Records from a pointing dataset
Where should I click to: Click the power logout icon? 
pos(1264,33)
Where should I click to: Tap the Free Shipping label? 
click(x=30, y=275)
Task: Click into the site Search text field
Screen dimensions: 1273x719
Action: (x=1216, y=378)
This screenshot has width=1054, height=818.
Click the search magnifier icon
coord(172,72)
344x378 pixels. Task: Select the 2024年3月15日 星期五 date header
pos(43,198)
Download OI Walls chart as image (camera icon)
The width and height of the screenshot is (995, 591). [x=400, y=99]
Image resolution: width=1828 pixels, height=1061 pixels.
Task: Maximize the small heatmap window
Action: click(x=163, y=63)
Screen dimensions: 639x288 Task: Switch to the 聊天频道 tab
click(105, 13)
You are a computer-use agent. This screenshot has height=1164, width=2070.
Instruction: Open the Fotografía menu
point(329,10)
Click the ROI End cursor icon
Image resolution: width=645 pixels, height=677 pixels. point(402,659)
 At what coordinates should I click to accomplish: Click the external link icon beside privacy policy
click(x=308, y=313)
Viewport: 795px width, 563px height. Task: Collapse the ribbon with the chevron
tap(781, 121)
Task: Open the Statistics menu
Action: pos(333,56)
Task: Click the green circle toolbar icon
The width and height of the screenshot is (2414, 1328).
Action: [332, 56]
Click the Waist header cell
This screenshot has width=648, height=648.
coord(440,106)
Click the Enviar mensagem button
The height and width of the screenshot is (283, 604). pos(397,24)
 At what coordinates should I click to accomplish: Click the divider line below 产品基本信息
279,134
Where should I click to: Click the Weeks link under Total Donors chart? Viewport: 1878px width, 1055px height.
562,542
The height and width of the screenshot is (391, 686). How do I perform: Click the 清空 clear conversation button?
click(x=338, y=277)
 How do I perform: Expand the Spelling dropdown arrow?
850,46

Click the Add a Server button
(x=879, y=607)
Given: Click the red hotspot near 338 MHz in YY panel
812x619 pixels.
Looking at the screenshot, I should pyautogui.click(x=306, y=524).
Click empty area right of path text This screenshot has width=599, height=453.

**Exercise goal**
Please set out all of the material above as a numbered list with one line per item, leaving out any blank lines.

**Exercise output**
1. Where should I click to: Click the power logout icon? 
2. pos(1264,33)
3. Where should I click to: Tap the Free Shipping label? 
4. click(x=30, y=275)
5. Task: Click into the site Search text field
6. Screen dimensions: 1273x719
7. Action: (x=1216, y=378)
8. This screenshot has width=1054, height=818.
9. Click the search magnifier icon
10. coord(172,72)
11. 344x378 pixels. Task: Select the 2024年3月15日 星期五 date header
12. pos(43,198)
13. Download OI Walls chart as image (camera icon)
14. The width and height of the screenshot is (995, 591). [x=400, y=99]
15. Image resolution: width=1828 pixels, height=1061 pixels.
16. Task: Maximize the small heatmap window
17. Action: click(x=163, y=63)
18. Screen dimensions: 639x288 Task: Switch to the 聊天频道 tab
19. click(105, 13)
20. You are a computer-use agent. This screenshot has height=1164, width=2070.
21. Instruction: Open the Fotografía menu
22. point(329,10)
23. Click the ROI End cursor icon
24. Image resolution: width=645 pixels, height=677 pixels. point(402,659)
25.  At what coordinates should I click to accomplish: Click the external link icon beside privacy policy
26. click(x=308, y=313)
27. Viewport: 795px width, 563px height. Task: Collapse the ribbon with the chevron
28. tap(781, 121)
29. Task: Open the Statistics menu
30. Action: pos(333,56)
31. Task: Click the green circle toolbar icon
32. The width and height of the screenshot is (2414, 1328).
33. Action: [332, 56]
34. Click the Waist header cell
35. This screenshot has width=648, height=648.
36. coord(440,106)
37. Click the Enviar mensagem button
38. The height and width of the screenshot is (283, 604). pos(397,24)
39.  At what coordinates should I click to accomplish: Click the divider line below 产品基本信息
40. 279,134
41. Where should I click to: Click the Weeks link under Total Donors chart? Viewport: 1878px width, 1055px height.
42. 562,542
43. The height and width of the screenshot is (391, 686). How do I perform: Click the 清空 clear conversation button?
44. click(x=338, y=277)
45.  How do I perform: Expand the Spelling dropdown arrow?
46. 850,46
47. Click the Add a Server button
48. (x=879, y=607)
49. Given: Click the red hotspot near 338 MHz in YY panel
50. 812x619 pixels.
51. Looking at the screenshot, I should pyautogui.click(x=306, y=524).
52. Click empty area right of path text This screenshot has width=599, height=453.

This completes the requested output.